-------- DATA --------

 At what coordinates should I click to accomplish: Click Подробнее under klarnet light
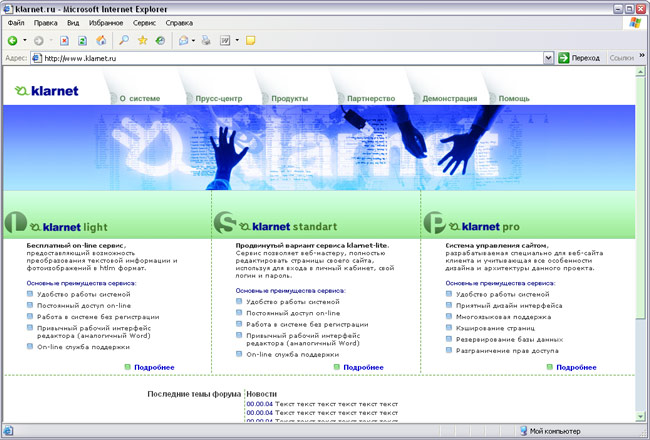(154, 367)
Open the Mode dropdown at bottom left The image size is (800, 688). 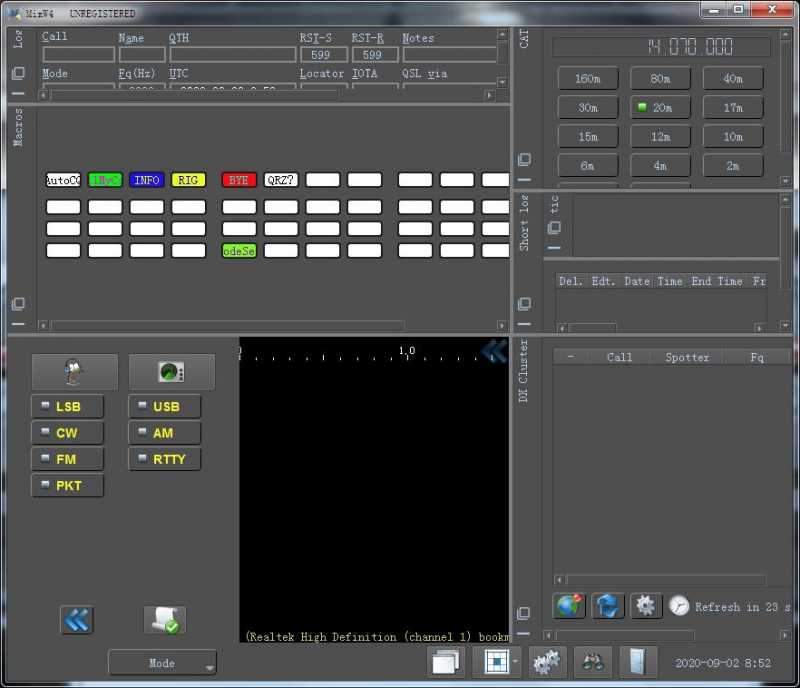(162, 662)
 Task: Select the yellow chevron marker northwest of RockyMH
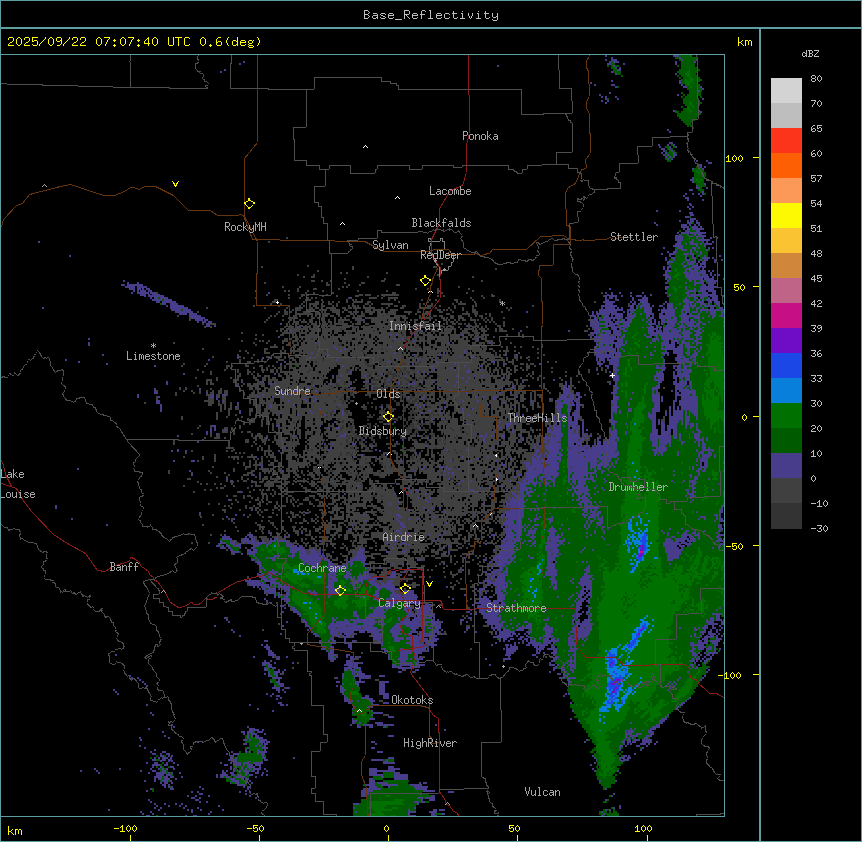[176, 184]
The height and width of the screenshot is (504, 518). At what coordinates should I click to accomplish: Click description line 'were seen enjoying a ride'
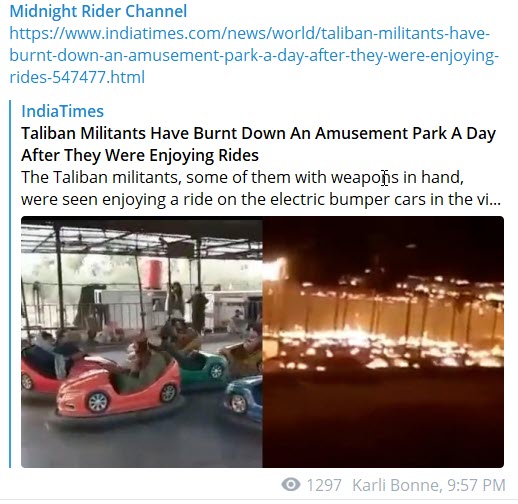click(x=261, y=199)
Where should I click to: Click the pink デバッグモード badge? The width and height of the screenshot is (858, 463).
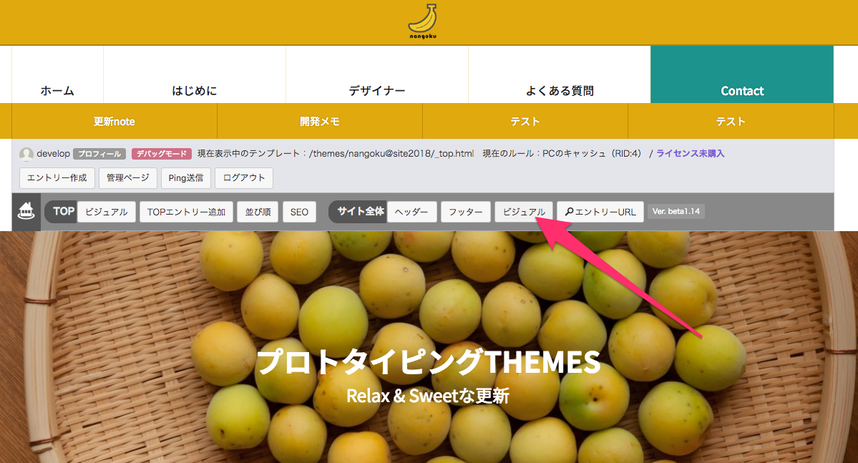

--------

**TASK PROMPT**.
Copy out everything from the line containing "The height and" down to the end of the material, requests included, and shift every coordinate in the answers by adding -67 to it. Leave the pictures out.

**COMPLETED EXERCISE**.
The height and width of the screenshot is (504, 518). At what coordinates should I click to accomplish: Click description line 'were seen enjoying a ride'
click(x=194, y=132)
Where should I click to: Click the pink デバッグモード badge? The width and height of the screenshot is (858, 463).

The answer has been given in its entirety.